#### The task:
Exactly reproduce the line that contains "Click the Boot Camp dialog title text" and all lines after it in the entries below, through the very last line.

#### Material shown:
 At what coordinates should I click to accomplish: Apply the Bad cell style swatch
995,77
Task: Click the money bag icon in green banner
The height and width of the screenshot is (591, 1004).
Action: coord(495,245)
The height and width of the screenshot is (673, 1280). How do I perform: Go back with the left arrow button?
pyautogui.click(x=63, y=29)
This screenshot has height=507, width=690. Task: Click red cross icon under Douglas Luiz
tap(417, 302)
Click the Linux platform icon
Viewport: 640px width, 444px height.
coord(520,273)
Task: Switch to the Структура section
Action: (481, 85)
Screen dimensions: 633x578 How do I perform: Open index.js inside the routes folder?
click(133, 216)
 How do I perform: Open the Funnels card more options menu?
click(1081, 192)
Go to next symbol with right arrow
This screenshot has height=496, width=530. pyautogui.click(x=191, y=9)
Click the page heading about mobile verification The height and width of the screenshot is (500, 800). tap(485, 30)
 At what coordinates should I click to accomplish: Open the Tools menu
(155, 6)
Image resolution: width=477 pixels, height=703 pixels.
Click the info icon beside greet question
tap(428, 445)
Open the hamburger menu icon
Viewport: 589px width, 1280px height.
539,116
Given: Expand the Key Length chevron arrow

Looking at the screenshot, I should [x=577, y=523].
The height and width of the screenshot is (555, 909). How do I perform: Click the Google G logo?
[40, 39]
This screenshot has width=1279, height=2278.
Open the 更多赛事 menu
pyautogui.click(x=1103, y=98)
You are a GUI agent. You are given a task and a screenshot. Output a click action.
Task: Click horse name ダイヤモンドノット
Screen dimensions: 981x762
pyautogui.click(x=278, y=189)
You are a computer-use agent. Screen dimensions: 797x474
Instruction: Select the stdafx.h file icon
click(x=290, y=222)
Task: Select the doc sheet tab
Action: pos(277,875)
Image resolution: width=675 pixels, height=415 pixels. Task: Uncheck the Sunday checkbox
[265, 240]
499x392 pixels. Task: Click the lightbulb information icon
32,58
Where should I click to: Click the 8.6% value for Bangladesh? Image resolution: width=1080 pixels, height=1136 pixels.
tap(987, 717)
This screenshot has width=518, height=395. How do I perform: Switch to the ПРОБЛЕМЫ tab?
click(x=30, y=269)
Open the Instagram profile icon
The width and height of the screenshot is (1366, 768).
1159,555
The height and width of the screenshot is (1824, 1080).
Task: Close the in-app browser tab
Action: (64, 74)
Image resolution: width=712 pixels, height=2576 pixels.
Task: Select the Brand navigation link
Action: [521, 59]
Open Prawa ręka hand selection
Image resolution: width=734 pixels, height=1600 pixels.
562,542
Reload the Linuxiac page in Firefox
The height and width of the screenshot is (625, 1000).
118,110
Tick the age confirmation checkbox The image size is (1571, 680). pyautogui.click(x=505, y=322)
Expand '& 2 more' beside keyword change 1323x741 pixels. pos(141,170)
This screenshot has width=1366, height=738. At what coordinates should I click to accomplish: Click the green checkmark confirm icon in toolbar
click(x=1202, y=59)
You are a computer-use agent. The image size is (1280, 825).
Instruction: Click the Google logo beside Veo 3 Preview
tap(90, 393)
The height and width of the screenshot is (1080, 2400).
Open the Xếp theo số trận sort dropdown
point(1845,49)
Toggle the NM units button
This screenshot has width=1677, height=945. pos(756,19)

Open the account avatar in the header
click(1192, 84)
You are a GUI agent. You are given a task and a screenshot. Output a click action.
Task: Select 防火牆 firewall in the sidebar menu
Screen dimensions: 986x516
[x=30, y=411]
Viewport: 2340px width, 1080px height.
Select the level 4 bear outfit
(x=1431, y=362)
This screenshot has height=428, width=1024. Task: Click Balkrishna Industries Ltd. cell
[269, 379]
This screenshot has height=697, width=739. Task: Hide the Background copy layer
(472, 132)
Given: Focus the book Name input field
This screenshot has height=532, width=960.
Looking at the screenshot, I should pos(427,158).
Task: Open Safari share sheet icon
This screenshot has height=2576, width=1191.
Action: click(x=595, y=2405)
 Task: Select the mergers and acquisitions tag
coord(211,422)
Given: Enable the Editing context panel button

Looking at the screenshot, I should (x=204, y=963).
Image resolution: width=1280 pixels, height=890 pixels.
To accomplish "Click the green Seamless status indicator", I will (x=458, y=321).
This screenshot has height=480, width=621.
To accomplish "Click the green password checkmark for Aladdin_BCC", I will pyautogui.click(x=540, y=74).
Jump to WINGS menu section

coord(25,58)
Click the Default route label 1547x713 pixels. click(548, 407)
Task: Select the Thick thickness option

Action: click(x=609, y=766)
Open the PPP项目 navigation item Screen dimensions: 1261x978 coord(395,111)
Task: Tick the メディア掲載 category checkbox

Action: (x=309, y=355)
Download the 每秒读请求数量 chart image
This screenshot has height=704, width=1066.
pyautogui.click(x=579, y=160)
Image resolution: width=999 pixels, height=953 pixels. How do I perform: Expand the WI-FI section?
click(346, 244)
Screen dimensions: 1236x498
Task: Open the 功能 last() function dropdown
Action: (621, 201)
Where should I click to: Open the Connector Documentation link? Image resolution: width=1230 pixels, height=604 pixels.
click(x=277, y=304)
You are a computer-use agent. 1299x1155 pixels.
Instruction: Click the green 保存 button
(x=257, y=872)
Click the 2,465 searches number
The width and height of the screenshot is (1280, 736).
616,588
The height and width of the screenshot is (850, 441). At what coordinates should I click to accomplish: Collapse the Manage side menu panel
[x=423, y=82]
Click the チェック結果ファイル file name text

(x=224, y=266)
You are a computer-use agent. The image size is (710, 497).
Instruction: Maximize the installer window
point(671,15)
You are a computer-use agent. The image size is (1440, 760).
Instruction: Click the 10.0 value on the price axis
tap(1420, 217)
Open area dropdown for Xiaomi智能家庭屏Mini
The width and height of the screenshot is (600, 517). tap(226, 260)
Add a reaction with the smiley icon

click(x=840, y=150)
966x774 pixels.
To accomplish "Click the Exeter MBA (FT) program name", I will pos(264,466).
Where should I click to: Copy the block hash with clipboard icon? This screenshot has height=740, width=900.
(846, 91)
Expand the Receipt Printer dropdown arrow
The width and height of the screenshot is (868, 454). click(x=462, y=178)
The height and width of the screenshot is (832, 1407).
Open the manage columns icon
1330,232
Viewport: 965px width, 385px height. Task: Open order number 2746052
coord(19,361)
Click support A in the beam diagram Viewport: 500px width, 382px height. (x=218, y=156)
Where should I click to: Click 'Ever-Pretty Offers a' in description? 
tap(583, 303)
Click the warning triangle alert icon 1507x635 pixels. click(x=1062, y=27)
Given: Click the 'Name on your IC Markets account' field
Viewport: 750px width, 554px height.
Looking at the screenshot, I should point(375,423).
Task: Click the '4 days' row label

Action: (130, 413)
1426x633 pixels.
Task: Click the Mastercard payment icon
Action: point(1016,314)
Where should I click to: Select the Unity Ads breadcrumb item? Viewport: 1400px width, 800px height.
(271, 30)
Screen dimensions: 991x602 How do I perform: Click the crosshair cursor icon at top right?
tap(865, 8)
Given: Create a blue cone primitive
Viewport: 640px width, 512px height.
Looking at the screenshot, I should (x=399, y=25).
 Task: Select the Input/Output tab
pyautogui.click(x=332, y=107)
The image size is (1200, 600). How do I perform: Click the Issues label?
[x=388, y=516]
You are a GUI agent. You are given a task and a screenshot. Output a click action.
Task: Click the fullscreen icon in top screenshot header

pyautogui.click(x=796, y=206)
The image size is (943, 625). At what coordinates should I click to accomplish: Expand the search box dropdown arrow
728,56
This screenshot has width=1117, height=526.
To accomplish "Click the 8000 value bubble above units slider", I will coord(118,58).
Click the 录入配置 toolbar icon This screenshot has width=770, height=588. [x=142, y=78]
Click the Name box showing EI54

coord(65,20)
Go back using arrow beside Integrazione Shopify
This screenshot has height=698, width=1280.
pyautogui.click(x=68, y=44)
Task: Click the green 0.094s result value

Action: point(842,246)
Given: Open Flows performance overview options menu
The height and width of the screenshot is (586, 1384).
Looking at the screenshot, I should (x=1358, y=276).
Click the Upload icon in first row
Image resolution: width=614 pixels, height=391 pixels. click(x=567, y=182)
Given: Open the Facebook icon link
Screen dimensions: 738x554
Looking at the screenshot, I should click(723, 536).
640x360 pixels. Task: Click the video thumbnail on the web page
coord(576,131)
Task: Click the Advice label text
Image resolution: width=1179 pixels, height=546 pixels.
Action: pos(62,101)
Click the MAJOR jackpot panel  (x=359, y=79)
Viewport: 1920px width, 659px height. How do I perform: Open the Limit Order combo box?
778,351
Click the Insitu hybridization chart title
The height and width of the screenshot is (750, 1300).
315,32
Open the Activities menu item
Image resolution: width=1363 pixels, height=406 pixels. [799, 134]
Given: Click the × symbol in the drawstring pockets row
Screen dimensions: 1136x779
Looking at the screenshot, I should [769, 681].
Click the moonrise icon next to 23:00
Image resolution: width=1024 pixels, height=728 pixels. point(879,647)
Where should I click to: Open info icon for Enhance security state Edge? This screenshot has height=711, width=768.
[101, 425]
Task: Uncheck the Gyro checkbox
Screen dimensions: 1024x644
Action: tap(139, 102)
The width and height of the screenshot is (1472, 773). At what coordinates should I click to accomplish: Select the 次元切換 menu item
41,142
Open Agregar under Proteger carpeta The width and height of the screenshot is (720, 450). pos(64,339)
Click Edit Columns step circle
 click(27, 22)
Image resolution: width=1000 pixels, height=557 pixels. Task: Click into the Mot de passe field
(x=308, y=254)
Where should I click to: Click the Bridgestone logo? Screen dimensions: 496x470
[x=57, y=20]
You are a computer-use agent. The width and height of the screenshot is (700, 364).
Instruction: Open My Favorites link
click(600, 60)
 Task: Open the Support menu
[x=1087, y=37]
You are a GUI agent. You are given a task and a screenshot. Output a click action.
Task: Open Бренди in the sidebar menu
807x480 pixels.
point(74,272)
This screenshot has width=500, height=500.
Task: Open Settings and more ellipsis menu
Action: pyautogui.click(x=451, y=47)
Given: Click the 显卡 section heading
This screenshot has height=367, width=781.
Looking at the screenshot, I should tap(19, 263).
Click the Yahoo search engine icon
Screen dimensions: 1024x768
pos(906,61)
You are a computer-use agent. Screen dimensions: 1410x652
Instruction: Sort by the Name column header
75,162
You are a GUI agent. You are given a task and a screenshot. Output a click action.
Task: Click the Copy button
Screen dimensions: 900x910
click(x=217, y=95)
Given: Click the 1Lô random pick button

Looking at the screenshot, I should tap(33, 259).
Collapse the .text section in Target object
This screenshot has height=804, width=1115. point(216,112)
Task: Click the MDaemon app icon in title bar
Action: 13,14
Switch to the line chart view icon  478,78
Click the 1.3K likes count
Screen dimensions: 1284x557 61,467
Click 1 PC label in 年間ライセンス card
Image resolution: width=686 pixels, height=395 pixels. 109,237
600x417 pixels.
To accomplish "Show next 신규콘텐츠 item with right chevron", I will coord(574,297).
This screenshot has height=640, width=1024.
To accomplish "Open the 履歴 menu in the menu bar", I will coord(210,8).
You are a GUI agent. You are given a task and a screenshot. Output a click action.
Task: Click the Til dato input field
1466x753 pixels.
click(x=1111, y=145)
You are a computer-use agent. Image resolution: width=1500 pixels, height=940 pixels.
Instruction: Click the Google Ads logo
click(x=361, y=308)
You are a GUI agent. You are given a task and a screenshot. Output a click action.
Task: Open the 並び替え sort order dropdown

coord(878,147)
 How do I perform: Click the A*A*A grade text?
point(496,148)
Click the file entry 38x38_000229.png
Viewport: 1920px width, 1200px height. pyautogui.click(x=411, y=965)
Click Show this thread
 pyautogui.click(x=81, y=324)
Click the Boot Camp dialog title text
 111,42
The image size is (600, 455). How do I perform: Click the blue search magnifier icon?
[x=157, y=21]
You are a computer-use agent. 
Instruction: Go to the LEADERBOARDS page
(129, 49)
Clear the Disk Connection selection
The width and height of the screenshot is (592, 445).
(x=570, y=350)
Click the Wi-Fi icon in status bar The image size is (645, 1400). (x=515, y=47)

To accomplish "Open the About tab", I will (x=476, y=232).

#### Reply:
Click the Boot Camp dialog title text
 111,42
The image size is (600, 455). How do I perform: Click the blue search magnifier icon?
[x=157, y=21]
You are a computer-use agent. 
Instruction: Go to the LEADERBOARDS page
(129, 49)
Clear the Disk Connection selection
The width and height of the screenshot is (592, 445).
(x=570, y=350)
Click the Wi-Fi icon in status bar The image size is (645, 1400). (x=515, y=47)

To accomplish "Open the About tab", I will (x=476, y=232).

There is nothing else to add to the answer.